Collection 1: The Edwards Street Temporary Home and Day Nursery Collection (THDN) comprises twelve fileboxes of handwritten casefiles and other materials related to a private charitable organization that provided a free or low-cost temporary safe house for women and children and free or low-cost child care from the 1880s through the 1950s. The Edwards Street home was contemporaneous with Hull House and other settlement houses in major cities designed to assist poor, medically needy, or immigrant families navigate life crises and personal challenges. The collection’s casefiles contain a wealth of information about the people served: home situation, workplace and income, ethnicity, religious affiliation, financial precarity, intersections with the criminal justice system, and medical concerns, among others. [Worcester Historical Museum, Collection 2004.04, see also Collection 2012.41]


Collection 2: Associated Charities of Worcester (AC), an umbrella organization emblematic of the “scientific charity movement” that helped fund and provide, among other services, a home for pregnant teens, foster care, poverty programs that predated federal welfare, visiting home nurses, and child abuse prevention in and around Worcester in the late nineteenth and early twentieth centuries. [Worcester Historical Museum, Collection 2022.11]


Goals: The project’s longterm goal is to create and publish a public, open source, searchable, downloadable dataset utilizing the information in these collections. It could be used by historians, demographers, researchers in public health, urban studies, or public policy, or by teachers and students at any level. 


By bringing in 1-2 student researchers on summer research grants, the project can be sustainably carried forward year to year, completing the THDN digitization and developing a workable dataset from the collection’s materials. 

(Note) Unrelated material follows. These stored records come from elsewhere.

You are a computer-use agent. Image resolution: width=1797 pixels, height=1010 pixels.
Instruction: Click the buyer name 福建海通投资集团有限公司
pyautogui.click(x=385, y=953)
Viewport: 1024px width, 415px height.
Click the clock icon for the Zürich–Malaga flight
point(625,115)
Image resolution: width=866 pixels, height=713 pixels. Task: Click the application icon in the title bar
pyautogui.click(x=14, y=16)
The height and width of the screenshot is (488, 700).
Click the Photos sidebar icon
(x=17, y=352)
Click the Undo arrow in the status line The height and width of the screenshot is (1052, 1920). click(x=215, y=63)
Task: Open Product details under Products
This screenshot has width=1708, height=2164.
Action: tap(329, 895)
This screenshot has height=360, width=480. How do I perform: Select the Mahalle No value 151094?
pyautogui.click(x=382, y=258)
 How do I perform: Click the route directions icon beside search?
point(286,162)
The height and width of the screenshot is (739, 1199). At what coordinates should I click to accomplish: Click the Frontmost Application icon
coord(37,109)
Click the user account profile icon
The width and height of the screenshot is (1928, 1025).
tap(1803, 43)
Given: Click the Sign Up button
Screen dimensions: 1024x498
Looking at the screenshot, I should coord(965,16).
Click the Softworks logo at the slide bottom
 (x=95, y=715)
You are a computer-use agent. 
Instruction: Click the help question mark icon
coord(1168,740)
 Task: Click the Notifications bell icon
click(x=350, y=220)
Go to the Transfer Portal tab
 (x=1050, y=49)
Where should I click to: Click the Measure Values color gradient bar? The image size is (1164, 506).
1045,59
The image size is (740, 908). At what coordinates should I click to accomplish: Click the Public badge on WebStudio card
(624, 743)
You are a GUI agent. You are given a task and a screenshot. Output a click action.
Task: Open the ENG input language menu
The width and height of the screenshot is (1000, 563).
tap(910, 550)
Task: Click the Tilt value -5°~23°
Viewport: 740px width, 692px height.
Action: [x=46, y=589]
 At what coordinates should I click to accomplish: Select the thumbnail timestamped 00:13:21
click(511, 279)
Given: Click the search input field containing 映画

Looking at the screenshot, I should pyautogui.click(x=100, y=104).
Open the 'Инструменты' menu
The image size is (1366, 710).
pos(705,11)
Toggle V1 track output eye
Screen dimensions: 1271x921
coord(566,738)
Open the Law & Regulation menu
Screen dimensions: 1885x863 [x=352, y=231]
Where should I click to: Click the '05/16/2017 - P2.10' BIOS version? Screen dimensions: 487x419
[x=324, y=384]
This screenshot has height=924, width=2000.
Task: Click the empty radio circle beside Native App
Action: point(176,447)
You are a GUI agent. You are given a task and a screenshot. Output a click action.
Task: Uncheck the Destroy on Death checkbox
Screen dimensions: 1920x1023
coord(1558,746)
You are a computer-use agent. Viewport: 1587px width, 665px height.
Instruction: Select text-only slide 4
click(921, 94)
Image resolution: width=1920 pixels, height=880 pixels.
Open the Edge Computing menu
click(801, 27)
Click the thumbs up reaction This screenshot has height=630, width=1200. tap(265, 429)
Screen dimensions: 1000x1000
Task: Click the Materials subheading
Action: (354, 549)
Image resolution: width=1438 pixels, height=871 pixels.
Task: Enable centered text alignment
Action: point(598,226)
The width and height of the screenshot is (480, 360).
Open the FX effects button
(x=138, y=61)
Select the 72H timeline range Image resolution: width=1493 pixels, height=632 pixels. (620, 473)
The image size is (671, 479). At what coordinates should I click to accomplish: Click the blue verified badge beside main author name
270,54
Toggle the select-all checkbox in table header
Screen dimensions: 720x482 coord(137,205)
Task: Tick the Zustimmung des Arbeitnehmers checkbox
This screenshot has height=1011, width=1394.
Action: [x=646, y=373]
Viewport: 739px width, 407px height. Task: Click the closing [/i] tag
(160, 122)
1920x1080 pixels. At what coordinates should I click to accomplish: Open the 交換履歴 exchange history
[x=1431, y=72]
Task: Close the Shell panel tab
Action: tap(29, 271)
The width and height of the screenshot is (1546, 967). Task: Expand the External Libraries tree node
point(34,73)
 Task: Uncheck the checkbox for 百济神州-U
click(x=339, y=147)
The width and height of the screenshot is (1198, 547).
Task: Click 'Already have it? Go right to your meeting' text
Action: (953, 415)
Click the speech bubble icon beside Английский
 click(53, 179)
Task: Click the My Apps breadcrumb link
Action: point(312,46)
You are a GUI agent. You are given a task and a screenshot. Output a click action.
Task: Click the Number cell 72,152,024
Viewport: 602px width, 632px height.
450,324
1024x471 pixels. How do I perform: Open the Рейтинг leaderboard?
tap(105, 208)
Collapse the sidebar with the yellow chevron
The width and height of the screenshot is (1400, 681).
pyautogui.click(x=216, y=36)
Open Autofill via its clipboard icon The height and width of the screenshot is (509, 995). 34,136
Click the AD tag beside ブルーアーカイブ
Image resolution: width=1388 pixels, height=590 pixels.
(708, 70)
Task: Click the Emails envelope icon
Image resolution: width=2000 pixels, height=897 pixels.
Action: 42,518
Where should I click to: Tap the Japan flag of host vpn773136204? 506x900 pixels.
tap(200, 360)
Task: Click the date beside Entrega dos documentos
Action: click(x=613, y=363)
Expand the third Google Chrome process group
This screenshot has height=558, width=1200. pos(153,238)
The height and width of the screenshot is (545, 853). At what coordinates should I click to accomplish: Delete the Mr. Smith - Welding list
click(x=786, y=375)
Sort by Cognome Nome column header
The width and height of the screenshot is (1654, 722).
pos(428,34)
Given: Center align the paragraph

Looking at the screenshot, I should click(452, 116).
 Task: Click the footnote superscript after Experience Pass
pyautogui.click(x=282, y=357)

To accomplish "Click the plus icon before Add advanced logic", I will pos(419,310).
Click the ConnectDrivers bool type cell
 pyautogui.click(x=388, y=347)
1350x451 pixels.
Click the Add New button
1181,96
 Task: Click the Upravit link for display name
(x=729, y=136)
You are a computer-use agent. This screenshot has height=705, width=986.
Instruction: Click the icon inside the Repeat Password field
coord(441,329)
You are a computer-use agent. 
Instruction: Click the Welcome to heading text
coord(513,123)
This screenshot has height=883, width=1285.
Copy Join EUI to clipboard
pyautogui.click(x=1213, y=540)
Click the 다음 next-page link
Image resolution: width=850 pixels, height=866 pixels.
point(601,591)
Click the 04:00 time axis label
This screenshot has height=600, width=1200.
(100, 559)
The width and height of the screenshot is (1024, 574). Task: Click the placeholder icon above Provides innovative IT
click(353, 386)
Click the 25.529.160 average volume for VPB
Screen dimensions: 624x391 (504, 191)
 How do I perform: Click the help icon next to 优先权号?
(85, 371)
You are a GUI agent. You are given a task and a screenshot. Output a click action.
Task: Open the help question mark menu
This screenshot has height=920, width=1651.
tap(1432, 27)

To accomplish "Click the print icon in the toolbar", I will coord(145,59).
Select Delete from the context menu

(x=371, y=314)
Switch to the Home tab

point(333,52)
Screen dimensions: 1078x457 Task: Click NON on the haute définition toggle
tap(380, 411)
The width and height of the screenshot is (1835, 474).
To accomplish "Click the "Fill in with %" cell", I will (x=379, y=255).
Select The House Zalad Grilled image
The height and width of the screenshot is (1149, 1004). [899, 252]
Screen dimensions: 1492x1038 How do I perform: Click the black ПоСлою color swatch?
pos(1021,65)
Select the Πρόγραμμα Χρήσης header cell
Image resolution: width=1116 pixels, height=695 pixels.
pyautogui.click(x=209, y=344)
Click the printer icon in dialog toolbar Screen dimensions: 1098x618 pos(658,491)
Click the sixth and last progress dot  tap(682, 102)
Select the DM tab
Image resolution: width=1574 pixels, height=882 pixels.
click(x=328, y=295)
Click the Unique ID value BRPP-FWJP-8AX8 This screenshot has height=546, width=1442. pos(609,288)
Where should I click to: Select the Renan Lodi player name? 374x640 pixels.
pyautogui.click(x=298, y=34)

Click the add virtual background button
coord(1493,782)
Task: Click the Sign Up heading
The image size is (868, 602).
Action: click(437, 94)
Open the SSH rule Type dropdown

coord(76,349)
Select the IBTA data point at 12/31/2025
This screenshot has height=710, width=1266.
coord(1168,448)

Student Responsibilities: 

On-site archival research and taking archival photographs will be conducted during open hours of the Worcester Historical Museum’s Library and Reading Room (Wednesday - Saturday, 10 am - 4 pm); the other work can be completed on an agreed-on schedule outside of the Museum hours.

Eligible students: Full-time at WSU who successfully complete Spring 2025 term and are registered for Fall 2025 term

What you'll need to provide to apply: contact information, 500-word statement of interest, 1-page resume.